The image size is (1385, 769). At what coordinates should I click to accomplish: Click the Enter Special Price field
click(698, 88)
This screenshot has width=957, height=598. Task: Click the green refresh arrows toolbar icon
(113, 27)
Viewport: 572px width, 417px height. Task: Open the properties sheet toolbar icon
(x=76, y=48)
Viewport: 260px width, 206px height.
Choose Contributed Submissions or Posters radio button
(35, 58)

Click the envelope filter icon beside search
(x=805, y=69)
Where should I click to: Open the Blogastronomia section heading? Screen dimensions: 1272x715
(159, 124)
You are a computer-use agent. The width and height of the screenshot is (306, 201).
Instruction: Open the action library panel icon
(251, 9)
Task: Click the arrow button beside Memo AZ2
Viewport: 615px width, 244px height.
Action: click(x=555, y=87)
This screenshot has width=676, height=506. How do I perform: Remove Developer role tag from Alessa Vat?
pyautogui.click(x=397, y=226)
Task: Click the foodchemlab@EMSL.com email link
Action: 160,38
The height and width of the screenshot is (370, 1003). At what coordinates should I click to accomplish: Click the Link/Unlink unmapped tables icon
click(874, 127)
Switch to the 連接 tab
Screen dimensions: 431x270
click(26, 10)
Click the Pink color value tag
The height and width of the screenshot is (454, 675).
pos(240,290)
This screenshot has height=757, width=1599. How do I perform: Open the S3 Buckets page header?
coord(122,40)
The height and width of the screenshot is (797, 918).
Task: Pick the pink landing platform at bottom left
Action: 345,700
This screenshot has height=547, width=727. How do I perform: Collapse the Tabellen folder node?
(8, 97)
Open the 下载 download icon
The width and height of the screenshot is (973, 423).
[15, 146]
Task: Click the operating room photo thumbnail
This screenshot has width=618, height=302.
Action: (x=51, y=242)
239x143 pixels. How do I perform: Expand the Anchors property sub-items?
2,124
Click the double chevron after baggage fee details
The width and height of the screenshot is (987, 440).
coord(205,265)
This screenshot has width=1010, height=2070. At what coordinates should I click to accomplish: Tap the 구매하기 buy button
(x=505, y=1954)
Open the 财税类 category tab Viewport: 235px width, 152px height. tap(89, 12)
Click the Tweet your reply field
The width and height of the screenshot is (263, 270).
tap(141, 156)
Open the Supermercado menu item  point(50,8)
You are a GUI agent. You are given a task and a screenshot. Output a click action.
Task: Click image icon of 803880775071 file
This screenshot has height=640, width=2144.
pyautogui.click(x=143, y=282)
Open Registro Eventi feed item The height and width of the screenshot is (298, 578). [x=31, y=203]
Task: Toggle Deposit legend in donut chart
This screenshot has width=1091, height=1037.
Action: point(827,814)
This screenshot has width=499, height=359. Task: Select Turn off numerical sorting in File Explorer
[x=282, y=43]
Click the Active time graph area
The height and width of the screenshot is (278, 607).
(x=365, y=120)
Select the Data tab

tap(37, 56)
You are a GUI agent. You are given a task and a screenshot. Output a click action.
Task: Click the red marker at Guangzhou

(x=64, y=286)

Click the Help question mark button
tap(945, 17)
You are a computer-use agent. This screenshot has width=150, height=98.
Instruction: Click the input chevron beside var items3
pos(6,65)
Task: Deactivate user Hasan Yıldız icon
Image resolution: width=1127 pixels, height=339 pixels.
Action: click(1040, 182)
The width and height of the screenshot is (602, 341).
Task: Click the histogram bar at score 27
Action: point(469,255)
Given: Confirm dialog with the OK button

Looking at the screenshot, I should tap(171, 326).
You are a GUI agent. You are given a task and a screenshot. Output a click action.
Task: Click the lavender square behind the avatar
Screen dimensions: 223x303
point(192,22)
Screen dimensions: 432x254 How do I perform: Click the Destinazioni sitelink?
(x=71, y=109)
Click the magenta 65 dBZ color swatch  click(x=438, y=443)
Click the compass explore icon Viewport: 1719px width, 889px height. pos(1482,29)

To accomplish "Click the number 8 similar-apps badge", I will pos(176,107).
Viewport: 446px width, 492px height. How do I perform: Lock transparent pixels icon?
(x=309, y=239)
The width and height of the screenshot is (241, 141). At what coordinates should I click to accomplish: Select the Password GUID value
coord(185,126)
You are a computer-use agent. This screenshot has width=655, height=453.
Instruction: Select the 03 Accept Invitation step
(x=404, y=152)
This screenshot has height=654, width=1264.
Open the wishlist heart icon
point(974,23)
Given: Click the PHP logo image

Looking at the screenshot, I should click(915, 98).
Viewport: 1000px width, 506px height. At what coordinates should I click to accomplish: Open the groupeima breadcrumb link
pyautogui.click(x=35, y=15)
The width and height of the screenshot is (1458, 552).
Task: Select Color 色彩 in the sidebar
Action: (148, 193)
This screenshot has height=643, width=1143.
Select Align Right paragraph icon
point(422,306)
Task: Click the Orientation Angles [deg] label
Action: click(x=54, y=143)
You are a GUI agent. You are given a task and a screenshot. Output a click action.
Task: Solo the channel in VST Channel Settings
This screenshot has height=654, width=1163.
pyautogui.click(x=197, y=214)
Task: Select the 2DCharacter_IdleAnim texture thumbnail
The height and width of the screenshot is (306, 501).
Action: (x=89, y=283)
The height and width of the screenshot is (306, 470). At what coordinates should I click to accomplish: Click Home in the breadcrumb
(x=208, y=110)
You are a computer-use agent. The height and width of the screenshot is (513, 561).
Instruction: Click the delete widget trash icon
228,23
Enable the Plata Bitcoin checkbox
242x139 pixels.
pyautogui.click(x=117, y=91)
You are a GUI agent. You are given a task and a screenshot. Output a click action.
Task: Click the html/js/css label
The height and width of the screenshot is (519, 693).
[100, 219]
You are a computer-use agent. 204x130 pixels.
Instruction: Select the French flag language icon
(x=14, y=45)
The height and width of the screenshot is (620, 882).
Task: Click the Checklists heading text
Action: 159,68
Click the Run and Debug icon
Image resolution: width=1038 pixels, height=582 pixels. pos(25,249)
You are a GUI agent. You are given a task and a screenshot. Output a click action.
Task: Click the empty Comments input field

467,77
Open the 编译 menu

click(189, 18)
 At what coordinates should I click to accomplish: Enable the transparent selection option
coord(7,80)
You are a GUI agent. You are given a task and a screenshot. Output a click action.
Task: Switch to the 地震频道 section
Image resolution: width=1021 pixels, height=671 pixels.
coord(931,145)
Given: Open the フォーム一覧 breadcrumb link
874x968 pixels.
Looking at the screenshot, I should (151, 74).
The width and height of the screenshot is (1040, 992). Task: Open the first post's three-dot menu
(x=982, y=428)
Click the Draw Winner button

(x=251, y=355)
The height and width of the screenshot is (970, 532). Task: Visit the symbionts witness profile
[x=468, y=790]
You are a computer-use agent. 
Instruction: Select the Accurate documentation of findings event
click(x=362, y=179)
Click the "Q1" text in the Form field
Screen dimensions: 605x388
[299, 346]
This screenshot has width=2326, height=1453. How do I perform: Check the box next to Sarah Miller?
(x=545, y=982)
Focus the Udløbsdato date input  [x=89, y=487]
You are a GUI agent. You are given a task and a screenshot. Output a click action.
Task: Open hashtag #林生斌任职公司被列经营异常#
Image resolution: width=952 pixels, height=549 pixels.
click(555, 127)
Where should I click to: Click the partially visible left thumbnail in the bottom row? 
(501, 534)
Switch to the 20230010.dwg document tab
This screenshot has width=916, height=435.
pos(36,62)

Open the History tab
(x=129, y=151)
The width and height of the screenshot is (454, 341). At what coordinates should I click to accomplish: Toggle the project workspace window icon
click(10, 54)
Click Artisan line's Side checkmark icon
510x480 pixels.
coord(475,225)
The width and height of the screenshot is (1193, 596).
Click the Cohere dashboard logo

----------

Copy out the records above exactly.

The image size is (1385, 769). At what coordinates should I click to accomplish: Click the Enter Special Price field
click(698, 88)
This screenshot has width=957, height=598. Task: Click the green refresh arrows toolbar icon
(113, 27)
Viewport: 572px width, 417px height. Task: Open the properties sheet toolbar icon
(x=76, y=48)
Viewport: 260px width, 206px height.
Choose Contributed Submissions or Posters radio button
(35, 58)

Click the envelope filter icon beside search
(x=805, y=69)
Where should I click to: Open the Blogastronomia section heading? Screen dimensions: 1272x715
(159, 124)
You are a computer-use agent. The width and height of the screenshot is (306, 201).
Instruction: Open the action library panel icon
(251, 9)
Task: Click the arrow button beside Memo AZ2
Viewport: 615px width, 244px height.
Action: click(x=555, y=87)
This screenshot has width=676, height=506. How do I perform: Remove Developer role tag from Alessa Vat?
pyautogui.click(x=397, y=226)
Task: Click the foodchemlab@EMSL.com email link
Action: 160,38
The height and width of the screenshot is (370, 1003). At what coordinates should I click to accomplish: Click the Link/Unlink unmapped tables icon
click(874, 127)
Switch to the 連接 tab
Screen dimensions: 431x270
click(26, 10)
Click the Pink color value tag
The height and width of the screenshot is (454, 675).
pos(240,290)
This screenshot has height=757, width=1599. How do I perform: Open the S3 Buckets page header?
coord(122,40)
The height and width of the screenshot is (797, 918).
Task: Pick the pink landing platform at bottom left
Action: 345,700
This screenshot has height=547, width=727. How do I perform: Collapse the Tabellen folder node?
(8, 97)
Open the 下载 download icon
The width and height of the screenshot is (973, 423).
[15, 146]
Task: Click the operating room photo thumbnail
This screenshot has width=618, height=302.
Action: (x=51, y=242)
239x143 pixels. How do I perform: Expand the Anchors property sub-items?
2,124
Click the double chevron after baggage fee details
The width and height of the screenshot is (987, 440).
coord(205,265)
This screenshot has width=1010, height=2070. At what coordinates should I click to accomplish: Tap the 구매하기 buy button
(x=505, y=1954)
Open the 财税类 category tab Viewport: 235px width, 152px height. tap(89, 12)
Click the Tweet your reply field
The width and height of the screenshot is (263, 270).
tap(141, 156)
Open the Supermercado menu item  point(50,8)
You are a GUI agent. You are given a task and a screenshot. Output a click action.
Task: Click image icon of 803880775071 file
This screenshot has height=640, width=2144.
pyautogui.click(x=143, y=282)
Open Registro Eventi feed item The height and width of the screenshot is (298, 578). [x=31, y=203]
Task: Toggle Deposit legend in donut chart
This screenshot has width=1091, height=1037.
Action: point(827,814)
This screenshot has width=499, height=359. Task: Select Turn off numerical sorting in File Explorer
[x=282, y=43]
Click the Active time graph area
The height and width of the screenshot is (278, 607).
(x=365, y=120)
Select the Data tab

tap(37, 56)
You are a GUI agent. You are given a task and a screenshot. Output a click action.
Task: Click the red marker at Guangzhou

(x=64, y=286)

Click the Help question mark button
tap(945, 17)
You are a computer-use agent. This screenshot has width=150, height=98.
Instruction: Click the input chevron beside var items3
pos(6,65)
Task: Deactivate user Hasan Yıldız icon
Image resolution: width=1127 pixels, height=339 pixels.
Action: click(1040, 182)
The width and height of the screenshot is (602, 341).
Task: Click the histogram bar at score 27
Action: point(469,255)
Given: Confirm dialog with the OK button

Looking at the screenshot, I should tap(171, 326).
You are a GUI agent. You are given a task and a screenshot. Output a click action.
Task: Click the lavender square behind the avatar
Screen dimensions: 223x303
point(192,22)
Screen dimensions: 432x254 How do I perform: Click the Destinazioni sitelink?
(x=71, y=109)
Click the magenta 65 dBZ color swatch  click(x=438, y=443)
Click the compass explore icon Viewport: 1719px width, 889px height. pos(1482,29)

To accomplish "Click the number 8 similar-apps badge", I will pos(176,107).
Viewport: 446px width, 492px height. How do I perform: Lock transparent pixels icon?
(x=309, y=239)
The width and height of the screenshot is (241, 141). At what coordinates should I click to accomplish: Select the Password GUID value
coord(185,126)
You are a computer-use agent. This screenshot has width=655, height=453.
Instruction: Select the 03 Accept Invitation step
(x=404, y=152)
This screenshot has height=654, width=1264.
Open the wishlist heart icon
point(974,23)
Given: Click the PHP logo image

Looking at the screenshot, I should click(915, 98).
Viewport: 1000px width, 506px height. At what coordinates should I click to accomplish: Open the groupeima breadcrumb link
pyautogui.click(x=35, y=15)
The width and height of the screenshot is (1458, 552).
Task: Select Color 色彩 in the sidebar
Action: (148, 193)
This screenshot has height=643, width=1143.
Select Align Right paragraph icon
point(422,306)
Task: Click the Orientation Angles [deg] label
Action: click(x=54, y=143)
You are a GUI agent. You are given a task and a screenshot. Output a click action.
Task: Solo the channel in VST Channel Settings
This screenshot has height=654, width=1163.
pyautogui.click(x=197, y=214)
Task: Select the 2DCharacter_IdleAnim texture thumbnail
The height and width of the screenshot is (306, 501).
Action: (x=89, y=283)
The height and width of the screenshot is (306, 470). At what coordinates should I click to accomplish: Click Home in the breadcrumb
(x=208, y=110)
You are a computer-use agent. The height and width of the screenshot is (513, 561).
Instruction: Click the delete widget trash icon
228,23
Enable the Plata Bitcoin checkbox
242x139 pixels.
pyautogui.click(x=117, y=91)
You are a GUI agent. You are given a task and a screenshot. Output a click action.
Task: Click the html/js/css label
The height and width of the screenshot is (519, 693).
[100, 219]
You are a computer-use agent. 204x130 pixels.
Instruction: Select the French flag language icon
(x=14, y=45)
The height and width of the screenshot is (620, 882).
Task: Click the Checklists heading text
Action: 159,68
Click the Run and Debug icon
Image resolution: width=1038 pixels, height=582 pixels. pos(25,249)
You are a GUI agent. You are given a task and a screenshot. Output a click action.
Task: Click the empty Comments input field

467,77
Open the 编译 menu

click(189, 18)
 At what coordinates should I click to accomplish: Enable the transparent selection option
coord(7,80)
You are a GUI agent. You are given a task and a screenshot. Output a click action.
Task: Switch to the 地震频道 section
Image resolution: width=1021 pixels, height=671 pixels.
coord(931,145)
Given: Open the フォーム一覧 breadcrumb link
874x968 pixels.
Looking at the screenshot, I should (151, 74).
The width and height of the screenshot is (1040, 992). Task: Open the first post's three-dot menu
(x=982, y=428)
Click the Draw Winner button

(x=251, y=355)
The height and width of the screenshot is (970, 532). Task: Visit the symbionts witness profile
[x=468, y=790]
You are a computer-use agent. 
Instruction: Select the Accurate documentation of findings event
click(x=362, y=179)
Click the "Q1" text in the Form field
Screen dimensions: 605x388
[299, 346]
This screenshot has width=2326, height=1453. How do I perform: Check the box next to Sarah Miller?
(x=545, y=982)
Focus the Udløbsdato date input  [x=89, y=487]
You are a GUI agent. You are given a task and a screenshot. Output a click action.
Task: Open hashtag #林生斌任职公司被列经营异常#
Image resolution: width=952 pixels, height=549 pixels.
click(555, 127)
Where should I click to: Click the partially visible left thumbnail in the bottom row? 
(501, 534)
Switch to the 20230010.dwg document tab
This screenshot has width=916, height=435.
pos(36,62)

Open the History tab
(x=129, y=151)
The width and height of the screenshot is (454, 341). At what coordinates should I click to accomplish: Toggle the project workspace window icon
click(10, 54)
Click Artisan line's Side checkmark icon
510x480 pixels.
coord(475,225)
The width and height of the screenshot is (1193, 596).
Click the Cohere dashboard logo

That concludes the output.